**Try it**: Word for word, restate the lines of the data from the first through the one containing "Task: Click the 204 repost count", and nothing else.

Stored data entries:

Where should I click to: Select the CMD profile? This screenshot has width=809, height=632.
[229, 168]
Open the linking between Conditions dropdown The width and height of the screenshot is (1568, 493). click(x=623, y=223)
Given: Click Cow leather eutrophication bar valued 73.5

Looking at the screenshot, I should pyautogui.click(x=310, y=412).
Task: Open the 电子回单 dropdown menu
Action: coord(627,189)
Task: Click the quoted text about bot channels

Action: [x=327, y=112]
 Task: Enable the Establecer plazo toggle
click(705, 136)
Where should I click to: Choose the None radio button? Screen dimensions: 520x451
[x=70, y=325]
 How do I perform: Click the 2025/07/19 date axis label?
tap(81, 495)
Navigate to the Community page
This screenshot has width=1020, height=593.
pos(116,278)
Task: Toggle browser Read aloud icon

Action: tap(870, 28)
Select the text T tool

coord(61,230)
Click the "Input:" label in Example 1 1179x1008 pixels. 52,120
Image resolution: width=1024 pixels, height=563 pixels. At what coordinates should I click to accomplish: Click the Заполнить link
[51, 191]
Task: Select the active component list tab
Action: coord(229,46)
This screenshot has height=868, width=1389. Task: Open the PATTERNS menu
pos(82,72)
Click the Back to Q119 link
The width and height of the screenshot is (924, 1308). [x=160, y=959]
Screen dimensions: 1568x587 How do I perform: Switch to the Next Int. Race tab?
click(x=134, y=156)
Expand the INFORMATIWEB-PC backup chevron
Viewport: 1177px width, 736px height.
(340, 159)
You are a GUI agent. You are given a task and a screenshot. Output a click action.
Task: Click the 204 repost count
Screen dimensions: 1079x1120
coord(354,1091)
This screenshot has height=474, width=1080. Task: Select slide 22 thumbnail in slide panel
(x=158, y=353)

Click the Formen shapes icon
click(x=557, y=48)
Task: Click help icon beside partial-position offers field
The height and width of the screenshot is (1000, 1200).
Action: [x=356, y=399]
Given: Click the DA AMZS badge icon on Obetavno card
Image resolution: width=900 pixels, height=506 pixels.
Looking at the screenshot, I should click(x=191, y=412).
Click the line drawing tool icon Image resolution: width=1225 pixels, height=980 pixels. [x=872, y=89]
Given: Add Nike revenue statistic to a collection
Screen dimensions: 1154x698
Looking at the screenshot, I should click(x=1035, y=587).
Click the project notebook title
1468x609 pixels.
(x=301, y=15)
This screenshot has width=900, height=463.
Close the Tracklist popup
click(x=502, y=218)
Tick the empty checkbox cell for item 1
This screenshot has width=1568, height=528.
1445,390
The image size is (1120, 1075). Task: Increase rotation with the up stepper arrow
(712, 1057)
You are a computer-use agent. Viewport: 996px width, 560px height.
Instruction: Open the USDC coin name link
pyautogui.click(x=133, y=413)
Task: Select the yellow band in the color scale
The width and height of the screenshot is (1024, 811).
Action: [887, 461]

**Written response**:
Where should I click to: Select the CMD profile? This screenshot has width=809, height=632.
[229, 168]
Open the linking between Conditions dropdown The width and height of the screenshot is (1568, 493). click(x=623, y=223)
Given: Click Cow leather eutrophication bar valued 73.5

Looking at the screenshot, I should pyautogui.click(x=310, y=412).
Task: Open the 电子回单 dropdown menu
Action: coord(627,189)
Task: Click the quoted text about bot channels

Action: [x=327, y=112]
 Task: Enable the Establecer plazo toggle
click(705, 136)
Where should I click to: Choose the None radio button? Screen dimensions: 520x451
[x=70, y=325]
 How do I perform: Click the 2025/07/19 date axis label?
tap(81, 495)
Navigate to the Community page
This screenshot has width=1020, height=593.
pos(116,278)
Task: Toggle browser Read aloud icon

Action: tap(870, 28)
Select the text T tool

coord(61,230)
Click the "Input:" label in Example 1 1179x1008 pixels. 52,120
Image resolution: width=1024 pixels, height=563 pixels. At what coordinates should I click to accomplish: Click the Заполнить link
[51, 191]
Task: Select the active component list tab
Action: coord(229,46)
This screenshot has height=868, width=1389. Task: Open the PATTERNS menu
pos(82,72)
Click the Back to Q119 link
The width and height of the screenshot is (924, 1308). [x=160, y=959]
Screen dimensions: 1568x587 How do I perform: Switch to the Next Int. Race tab?
click(x=134, y=156)
Expand the INFORMATIWEB-PC backup chevron
Viewport: 1177px width, 736px height.
(340, 159)
You are a GUI agent. You are given a task and a screenshot. Output a click action.
Task: Click the 204 repost count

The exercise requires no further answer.